Do this: Recast the rows below as a Markdown table with a No. column for the row number and a Line column for the text of each row. Skip any blank lines.

****************

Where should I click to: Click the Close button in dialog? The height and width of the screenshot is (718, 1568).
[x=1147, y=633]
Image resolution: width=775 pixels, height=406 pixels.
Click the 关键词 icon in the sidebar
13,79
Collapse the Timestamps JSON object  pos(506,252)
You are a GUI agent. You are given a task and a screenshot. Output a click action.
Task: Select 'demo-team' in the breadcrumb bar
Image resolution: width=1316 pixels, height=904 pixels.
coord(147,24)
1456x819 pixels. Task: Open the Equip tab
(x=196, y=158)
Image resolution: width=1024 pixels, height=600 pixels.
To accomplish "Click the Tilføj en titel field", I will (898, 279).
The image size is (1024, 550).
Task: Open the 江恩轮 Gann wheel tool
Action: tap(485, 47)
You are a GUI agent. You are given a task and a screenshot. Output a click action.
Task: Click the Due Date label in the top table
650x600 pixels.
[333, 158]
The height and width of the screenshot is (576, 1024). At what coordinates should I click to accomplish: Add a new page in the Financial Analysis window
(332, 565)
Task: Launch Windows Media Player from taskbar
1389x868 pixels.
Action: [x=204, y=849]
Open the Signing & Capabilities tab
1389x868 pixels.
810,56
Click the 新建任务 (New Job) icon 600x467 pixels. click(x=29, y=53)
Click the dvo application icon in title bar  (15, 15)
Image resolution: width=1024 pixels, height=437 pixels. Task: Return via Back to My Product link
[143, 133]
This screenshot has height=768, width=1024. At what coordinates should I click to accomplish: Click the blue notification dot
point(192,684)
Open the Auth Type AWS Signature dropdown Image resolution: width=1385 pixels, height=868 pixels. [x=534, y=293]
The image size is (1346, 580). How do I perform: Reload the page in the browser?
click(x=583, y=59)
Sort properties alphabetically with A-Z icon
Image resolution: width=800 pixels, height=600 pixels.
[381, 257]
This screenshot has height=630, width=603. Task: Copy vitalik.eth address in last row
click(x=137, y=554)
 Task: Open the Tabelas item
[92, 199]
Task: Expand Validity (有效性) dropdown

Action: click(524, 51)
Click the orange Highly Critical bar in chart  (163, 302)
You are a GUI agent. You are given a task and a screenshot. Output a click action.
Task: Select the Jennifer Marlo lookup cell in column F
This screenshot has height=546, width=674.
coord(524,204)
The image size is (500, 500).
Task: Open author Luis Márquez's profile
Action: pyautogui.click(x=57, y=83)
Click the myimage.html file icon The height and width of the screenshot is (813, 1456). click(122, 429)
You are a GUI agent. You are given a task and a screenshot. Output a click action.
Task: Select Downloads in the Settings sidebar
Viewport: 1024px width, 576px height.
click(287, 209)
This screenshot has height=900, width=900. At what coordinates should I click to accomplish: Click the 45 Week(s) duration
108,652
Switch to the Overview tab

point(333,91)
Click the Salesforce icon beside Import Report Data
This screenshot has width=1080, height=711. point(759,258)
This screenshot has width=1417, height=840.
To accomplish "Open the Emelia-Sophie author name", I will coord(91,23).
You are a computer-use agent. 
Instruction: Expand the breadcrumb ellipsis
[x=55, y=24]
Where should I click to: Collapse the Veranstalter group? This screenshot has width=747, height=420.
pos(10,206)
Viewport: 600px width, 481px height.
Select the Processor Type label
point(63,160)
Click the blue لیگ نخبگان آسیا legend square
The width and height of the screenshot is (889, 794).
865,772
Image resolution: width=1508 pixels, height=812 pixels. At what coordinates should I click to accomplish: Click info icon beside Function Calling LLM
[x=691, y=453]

****************

Exercise output:
| No. | Line |
|---|---|
| 1 | Where should I click to: Click the Close button in dialog? The height and width of the screenshot is (718, 1568). |
| 2 | [x=1147, y=633] |
| 3 | Image resolution: width=775 pixels, height=406 pixels. |
| 4 | Click the 关键词 icon in the sidebar |
| 5 | 13,79 |
| 6 | Collapse the Timestamps JSON object  pos(506,252) |
| 7 | You are a GUI agent. You are given a task and a screenshot. Output a click action. |
| 8 | Task: Select 'demo-team' in the breadcrumb bar |
| 9 | Image resolution: width=1316 pixels, height=904 pixels. |
| 10 | coord(147,24) |
| 11 | 1456x819 pixels. Task: Open the Equip tab |
| 12 | (x=196, y=158) |
| 13 | Image resolution: width=1024 pixels, height=600 pixels. |
| 14 | To accomplish "Click the Tilføj en titel field", I will (898, 279). |
| 15 | The image size is (1024, 550). |
| 16 | Task: Open the 江恩轮 Gann wheel tool |
| 17 | Action: tap(485, 47) |
| 18 | You are a GUI agent. You are given a task and a screenshot. Output a click action. |
| 19 | Task: Click the Due Date label in the top table |
| 20 | 650x600 pixels. |
| 21 | [333, 158] |
| 22 | The height and width of the screenshot is (576, 1024). At what coordinates should I click to accomplish: Add a new page in the Financial Analysis window |
| 23 | (332, 565) |
| 24 | Task: Launch Windows Media Player from taskbar |
| 25 | 1389x868 pixels. |
| 26 | Action: [x=204, y=849] |
| 27 | Open the Signing & Capabilities tab |
| 28 | 1389x868 pixels. |
| 29 | 810,56 |
| 30 | Click the 新建任务 (New Job) icon 600x467 pixels. click(x=29, y=53) |
| 31 | Click the dvo application icon in title bar  (15, 15) |
| 32 | Image resolution: width=1024 pixels, height=437 pixels. Task: Return via Back to My Product link |
| 33 | [143, 133] |
| 34 | This screenshot has height=768, width=1024. At what coordinates should I click to accomplish: Click the blue notification dot |
| 35 | point(192,684) |
| 36 | Open the Auth Type AWS Signature dropdown Image resolution: width=1385 pixels, height=868 pixels. [x=534, y=293] |
| 37 | The image size is (1346, 580). How do I perform: Reload the page in the browser? |
| 38 | click(x=583, y=59) |
| 39 | Sort properties alphabetically with A-Z icon |
| 40 | Image resolution: width=800 pixels, height=600 pixels. |
| 41 | [381, 257] |
| 42 | This screenshot has height=630, width=603. Task: Copy vitalik.eth address in last row |
| 43 | click(x=137, y=554) |
| 44 |  Task: Open the Tabelas item |
| 45 | [92, 199] |
| 46 | Task: Expand Validity (有效性) dropdown |
| 47 | Action: click(524, 51) |
| 48 | Click the orange Highly Critical bar in chart  (163, 302) |
| 49 | You are a GUI agent. You are given a task and a screenshot. Output a click action. |
| 50 | Task: Select the Jennifer Marlo lookup cell in column F |
| 51 | This screenshot has height=546, width=674. |
| 52 | coord(524,204) |
| 53 | The image size is (500, 500). |
| 54 | Task: Open author Luis Márquez's profile |
| 55 | Action: pyautogui.click(x=57, y=83) |
| 56 | Click the myimage.html file icon The height and width of the screenshot is (813, 1456). click(122, 429) |
| 57 | You are a GUI agent. You are given a task and a screenshot. Output a click action. |
| 58 | Task: Select Downloads in the Settings sidebar |
| 59 | Viewport: 1024px width, 576px height. |
| 60 | click(287, 209) |
| 61 | This screenshot has height=900, width=900. At what coordinates should I click to accomplish: Click the 45 Week(s) duration |
| 62 | 108,652 |
| 63 | Switch to the Overview tab |
| 64 | point(333,91) |
| 65 | Click the Salesforce icon beside Import Report Data |
| 66 | This screenshot has width=1080, height=711. point(759,258) |
| 67 | This screenshot has width=1417, height=840. |
| 68 | To accomplish "Open the Emelia-Sophie author name", I will coord(91,23). |
| 69 | You are a computer-use agent.  |
| 70 | Instruction: Expand the breadcrumb ellipsis |
| 71 | [x=55, y=24] |
| 72 | Where should I click to: Collapse the Veranstalter group? This screenshot has width=747, height=420. |
| 73 | pos(10,206) |
| 74 | Viewport: 600px width, 481px height. |
| 75 | Select the Processor Type label |
| 76 | point(63,160) |
| 77 | Click the blue لیگ نخبگان آسیا legend square |
| 78 | The width and height of the screenshot is (889, 794). |
| 79 | 865,772 |
| 80 | Image resolution: width=1508 pixels, height=812 pixels. At what coordinates should I click to accomplish: Click info icon beside Function Calling LLM |
| 81 | [x=691, y=453] |